The consultants are expected to report back to town officials in about six months with at least four possible scenarios. One of those scenarios is likely to be the use of Pension Obligation Bonds to fill part of the funding hole, but that won't be enough to totally fix the problem.
Other scenarios are likely to include union concessions and fundamental changes to the plan itself to help assure its survival.
"Many of us are concerned not only about the outstanding pension obligation but also having the opportunity to participate actively in whatever decision is made," Councilwoman Kath Schomaker said. "Many of us believe that we have been lax in that, which is part of this dilemma."
Council member Harry Gagliardi said he's concerned that the contract with Segal will come in just below $100,000 -- the threshold at which the requirement for council consent is reached -- so it won't have to come before the council for approval. But then, later, it will be back before the council with a request for more money, he said.
"I'd like to know the price up front" he said.
"We have no intention to squeeze in a $99,000 contract and continue to come back for more," Leng said.
He's also concerned about what he has already heard from Segal, Gagliardi said.
"They have already told us that the only way to fund this is to fund it from day one, which we haven't done," he said. To make up for that would require contributions of about $25 million a year, he said, which could amount to a tax increase of six to eight mills.
"This pension fund needs to be done and go away before the town goes bankrupt," he said.
For the next fiscal year, the budget calls for a $9 million contribution to the pension fund, Leng said. To up that to $25 million would mean an additional five to six mills, he said.
"That is obviously unacceptable," Leng said.
It's not a matter of the town's consultants having screwed up in the past, Leng said.
"They have been saying what we should put in every year," he said, "and the town just hasn't done it."
Pension Obligation Bonds are not a done deal, Leng said, but "are likely to be part of the end game solution."
The report will not be done before the administration begins union contract negotiations, Leng said, but the information will be passed on as it comes in.
"We don't want to wait six months" to start the negotiations, he said, and in general, everyone is aware that it's going to take concessions to get the problem fixed.
Some council members questioned the need for the outside consulting firm when the town has financial professionals on staff.
Segal specializes in pension funding, Leng said, and Mayor Scott Jackson has indicated he wants the best minds working on the problem.

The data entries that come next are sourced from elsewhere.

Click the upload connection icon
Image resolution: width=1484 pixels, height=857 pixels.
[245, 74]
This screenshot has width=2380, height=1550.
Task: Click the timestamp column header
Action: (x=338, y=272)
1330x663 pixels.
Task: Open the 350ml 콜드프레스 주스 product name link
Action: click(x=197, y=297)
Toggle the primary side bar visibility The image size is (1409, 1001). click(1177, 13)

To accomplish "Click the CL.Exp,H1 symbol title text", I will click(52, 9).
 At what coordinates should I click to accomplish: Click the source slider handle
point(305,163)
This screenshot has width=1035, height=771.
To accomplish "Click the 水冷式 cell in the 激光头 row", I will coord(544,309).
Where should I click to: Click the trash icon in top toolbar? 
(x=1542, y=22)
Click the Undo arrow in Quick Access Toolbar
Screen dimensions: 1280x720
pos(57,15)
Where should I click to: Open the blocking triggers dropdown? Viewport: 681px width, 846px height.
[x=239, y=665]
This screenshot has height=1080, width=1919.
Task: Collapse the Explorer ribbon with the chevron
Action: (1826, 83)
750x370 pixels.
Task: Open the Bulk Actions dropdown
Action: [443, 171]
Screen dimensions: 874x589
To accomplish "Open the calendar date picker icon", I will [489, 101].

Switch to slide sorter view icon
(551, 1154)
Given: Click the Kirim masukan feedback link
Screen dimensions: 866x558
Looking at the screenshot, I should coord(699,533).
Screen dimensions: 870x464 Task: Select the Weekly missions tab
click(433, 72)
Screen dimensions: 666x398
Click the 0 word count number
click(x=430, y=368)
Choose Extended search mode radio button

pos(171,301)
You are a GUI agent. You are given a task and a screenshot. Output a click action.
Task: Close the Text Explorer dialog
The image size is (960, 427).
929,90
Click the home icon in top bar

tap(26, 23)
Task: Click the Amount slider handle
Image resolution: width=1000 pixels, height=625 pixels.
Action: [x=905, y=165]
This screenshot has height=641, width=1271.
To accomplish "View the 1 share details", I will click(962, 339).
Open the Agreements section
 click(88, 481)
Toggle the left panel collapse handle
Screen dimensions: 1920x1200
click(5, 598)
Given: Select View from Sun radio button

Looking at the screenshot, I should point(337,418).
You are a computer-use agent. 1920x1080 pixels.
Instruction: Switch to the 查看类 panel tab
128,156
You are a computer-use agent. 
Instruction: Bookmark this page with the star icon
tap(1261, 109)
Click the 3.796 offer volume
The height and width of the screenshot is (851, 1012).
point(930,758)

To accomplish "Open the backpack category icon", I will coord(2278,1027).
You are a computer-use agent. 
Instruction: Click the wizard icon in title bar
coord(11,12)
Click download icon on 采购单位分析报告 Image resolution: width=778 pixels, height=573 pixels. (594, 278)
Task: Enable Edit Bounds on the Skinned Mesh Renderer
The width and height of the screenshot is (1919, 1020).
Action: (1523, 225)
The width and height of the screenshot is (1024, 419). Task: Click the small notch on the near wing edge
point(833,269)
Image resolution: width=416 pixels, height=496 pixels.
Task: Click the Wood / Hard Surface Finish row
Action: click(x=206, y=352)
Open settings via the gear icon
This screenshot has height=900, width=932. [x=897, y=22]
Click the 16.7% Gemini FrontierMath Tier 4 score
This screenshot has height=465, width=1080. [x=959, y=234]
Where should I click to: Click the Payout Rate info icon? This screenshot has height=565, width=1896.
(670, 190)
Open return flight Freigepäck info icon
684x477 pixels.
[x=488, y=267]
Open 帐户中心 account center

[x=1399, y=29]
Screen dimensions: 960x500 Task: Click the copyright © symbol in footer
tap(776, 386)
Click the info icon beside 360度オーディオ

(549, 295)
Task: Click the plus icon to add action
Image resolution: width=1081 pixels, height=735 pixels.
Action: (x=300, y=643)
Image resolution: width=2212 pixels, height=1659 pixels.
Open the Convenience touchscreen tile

"The mayor said if you're going in for brain surgery, you don't want the cheapest but you want the best," Leng said.
But Councilwoman Betty Wetmore said the town shouldn't have to spend the estimated $90,000 it's expected to cost for Segal's report.
"I"m concerned about spending $100,000," she said. "We have a great finance department and people working in the administration."
Councilman David Hennigan suggested a dialogue with retirees who are already receiving a pension. Leng said there have been limited talks with that group but the main focus has been on current employees.
"The way I look at it, to solve the problem of the pension fund as to be a united effort," Councilman Tom Rousseau said. "I won't vote for pension obligation bonds without concessions [from the unions] included -- otherwise we are just buying time for a disaster five years down the line."
The unions have already indicated a willingness to cooperate, Leng said.
"All units have expressed a willingness to discuss the medical and pension funds," he said. "They know as well as we do that the town cannot sustain the medical costs and solve the pension problem in one year."
With the bid waiver approved, the council should see a contract by the next meeting cycle at the end of the month, Leng said.